An example is the Beltline project in Atlanta, a huge redevelopment plan that combines green space, trails, transit and new development along a 22-mile stretch of railroad encircling the city's urban core. The project is expected to cost $2.8 billion over 25 years, and is being funded through a combination of federal, state and local money, along with private philanthropic contributions.

Not all of GenSpring's clients are gung-ho about the environment, but many are. "The environmental movement within philanthropy is definitely a growing trend," Snyder says.

Give Even More

A little green can sometimes spice up traditional philanthropy. "I'd say any nonprofit paying attention to environmental issues is getting an extra look from clients," says Page Snow, senior vice president of foundation services at Foundation Source, a Fairfield, Conn.-based provider of outsourced support services for private foundations. "It adds cachet to even ordinary funding opportunities."

Snow describes one client who was asked to provide a standard capital grant to a local YMCA. The client wasn't interested, but said she'd help build a new children's center at the Y on the condition it be built with environmentally friendly features. The woman personally got involved in choosing the paint, carpet and air ventilation system, as well as the recycled gear for the playground. Ultimately, the woman provided more money to the Y than the original capital request.

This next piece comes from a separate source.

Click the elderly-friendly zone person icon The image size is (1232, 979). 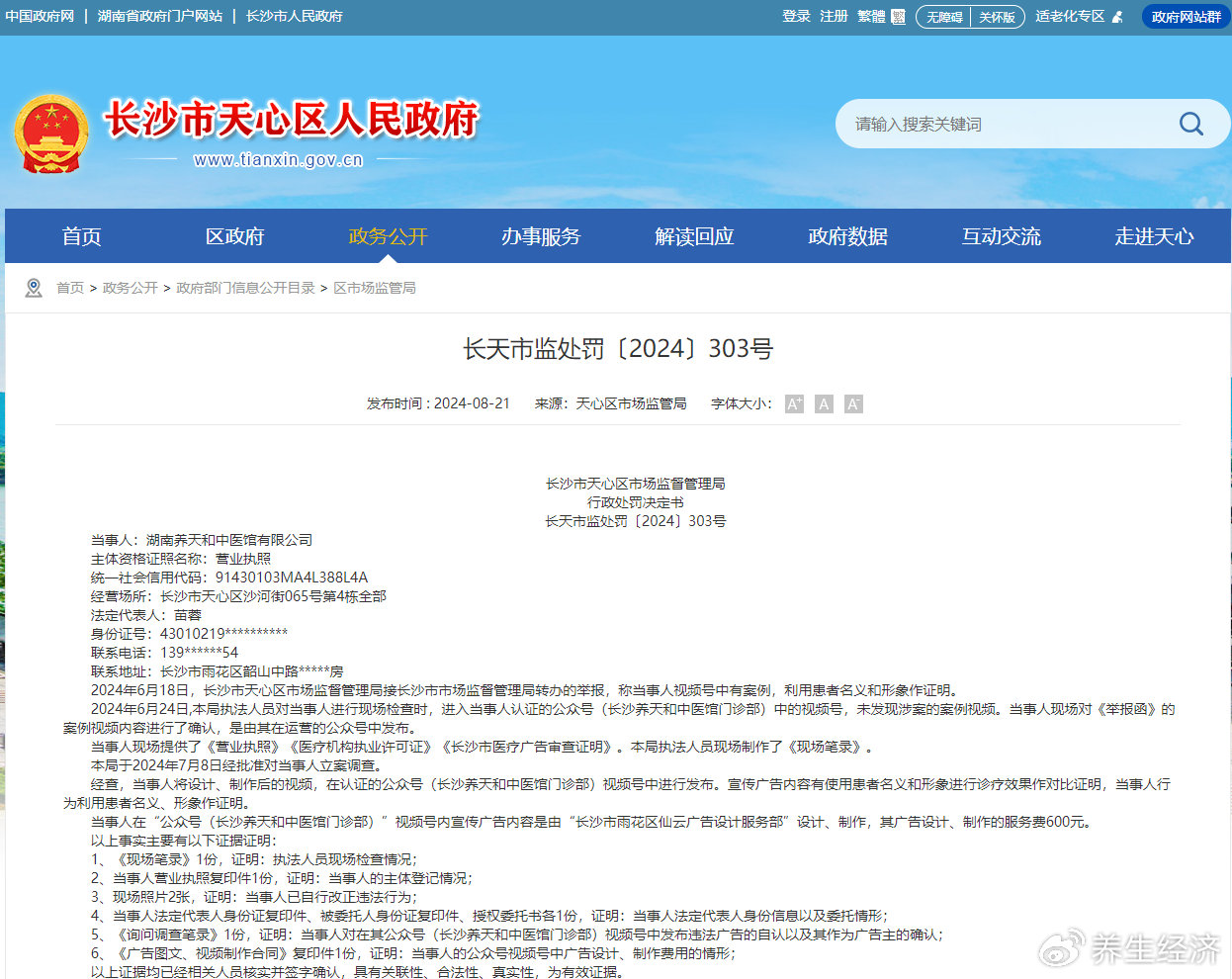pos(1117,17)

"It's a great example of how letting funders do something environmentally friendly can take a traditional grant that might be uninteresting and make it something very enticing," Snow says.

Another way to put large sums of money to work into charitable endeavors is through program-related investments (PRIs). These are a hybrid of investing and philanthropy where foundations can help a particular organization while potentially realizing capital returns. PRI financing methods can include loans, loan guarantees, linked deposits or equity investments in charitable organizations or in commercial ventures for charitable purposes.

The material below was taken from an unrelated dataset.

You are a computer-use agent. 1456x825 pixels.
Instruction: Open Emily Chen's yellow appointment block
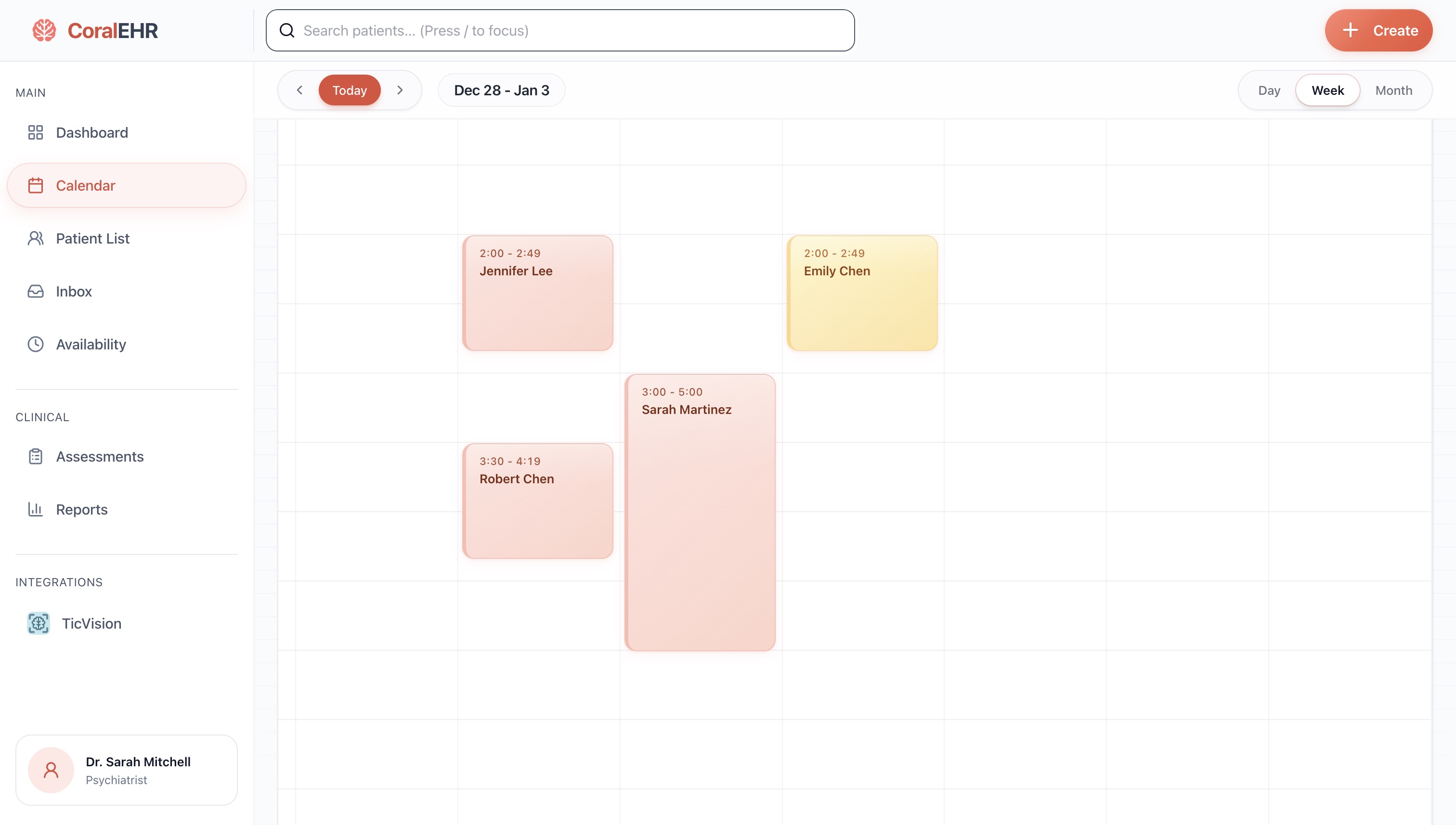862,294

One Foundation Source client was interested in a new start-up venture in San Francisco called City CarShare, a nonprofit organization that aims to reduce car ownership and its attendant problems, such as congestion and costs, by providing short-term rentals for as little as $5 an hour, plus 40 cents a mile. Snow said the client liked the concept for environmental and philosophical reasons, but he also saw a business opportunity. The organization needed seed money, so the client's foundation made a PRI where he gave them start-up funding and they paid it back with a low-interest loan. (PRIs aren't intended to be a way for donors to make a financial killing-they must abide by tax laws regarding charitable intent and the relationship to a foundation's program.)

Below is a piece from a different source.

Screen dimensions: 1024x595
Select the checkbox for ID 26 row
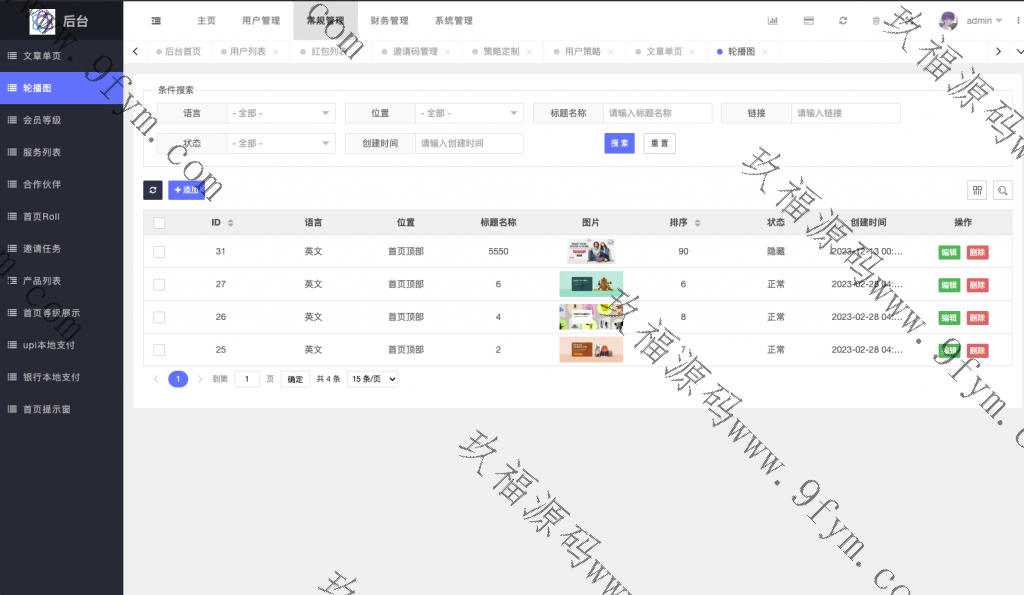[x=159, y=317]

Another charitable tool for foundations is mission-related investing, which is a way to invest money for both social and financial returns. By law, foundations each year must spend 5% of the value of their net investment assets on grant-making for charitable purposes; the other 95% can be invested in various investment options that typically run a wide gamut and don't need to be charity-related.

The goal of mission-related investing is to invest some of the other 95% in for-profit ventures that are aligned with a foundation's overall mission. Snow says one of her clients was a $30 million foundation with a stated goal to invest in environmental causes, and when she first got involved with them it had about 12 board members giving to various environmental causes in their local area.